Metabolism of the chloroethylnitrosoureas

Abstract

1. The chemical degradation and metabolism of the 2-chloroethylnitrosoureas (CENUSs) have been critically reviewed with the objective of gaining a better understanding of factors that could aid in the design of new, more effective, anticancer drugs.

2. The CENUs are chemically unstable under normal physiological conditions and can rapidly degrade to give a variety of reactive intermediates capable of carbamoylating proteins and/or alkylating both proteins and DNA.

3. Carbamoylation is thought to make a minimal contribution to the cytotoxic effect of the CENUs, although it may be involved in some of the unwanted side-effects.
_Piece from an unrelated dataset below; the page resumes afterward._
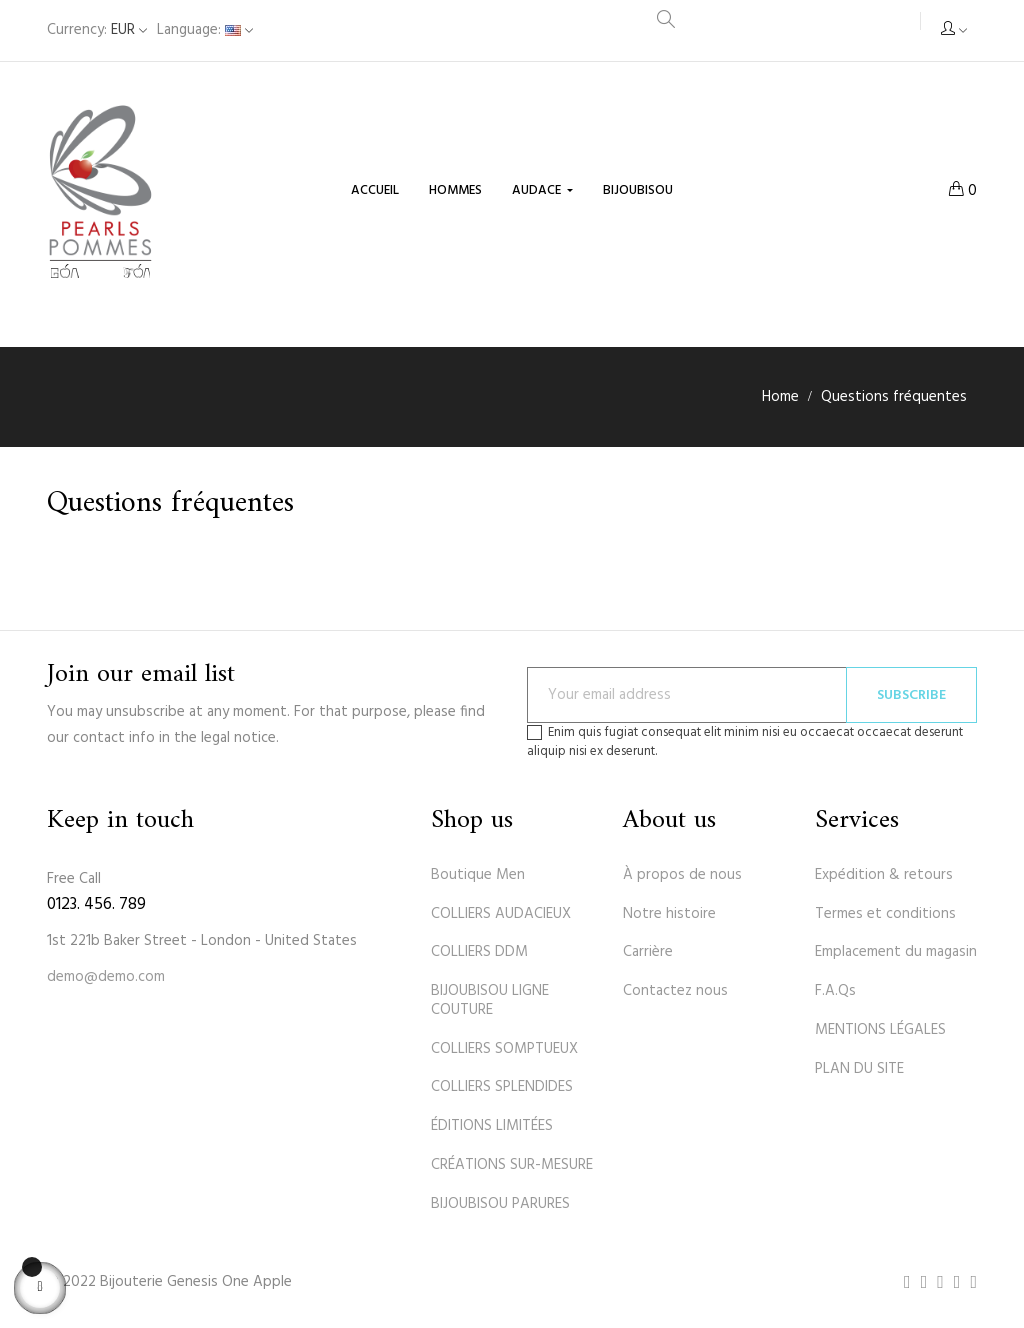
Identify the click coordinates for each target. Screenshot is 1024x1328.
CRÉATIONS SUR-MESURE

It would seem desirable, therefore, to design new CENUs with low carbamoylating activity.

4. The main action of the CENUs is by alkylation of DNA via a chloroethyldiazo-hydroxide intermediate. Chloroethylation is important, as opposed to hydroxyethylation, since the former leads to inter-strand DNA cross-linking via an intramolecular rearrangement with the removal of chloride. It is this inter-strand cross-linking which prevents subsequent DNA repair and loss of cytotoxicity.

5. Metabolism usually, although not exclusively, leads to deactivation of the CENUs either by dechlorination or denitrosation of the molecule, generally with the former being the dominant route. These reactions occur very rapidly, and before chemical degradation can take place, and can be an important determinant in the final cytotoxicity. Moreover, both these pathways involve the cytochrome P-450 system and can be induced with phenobarbital.

6. Denitrosation is also thought to involve isozymes of glutathione transferase which, because of the genetic polymorphism, may be an additional determinant in tumour resistance to CENUs, especially as this group of enzymes are also involved in the removal of the alkylating intermediates responsible for the cytotoxicity.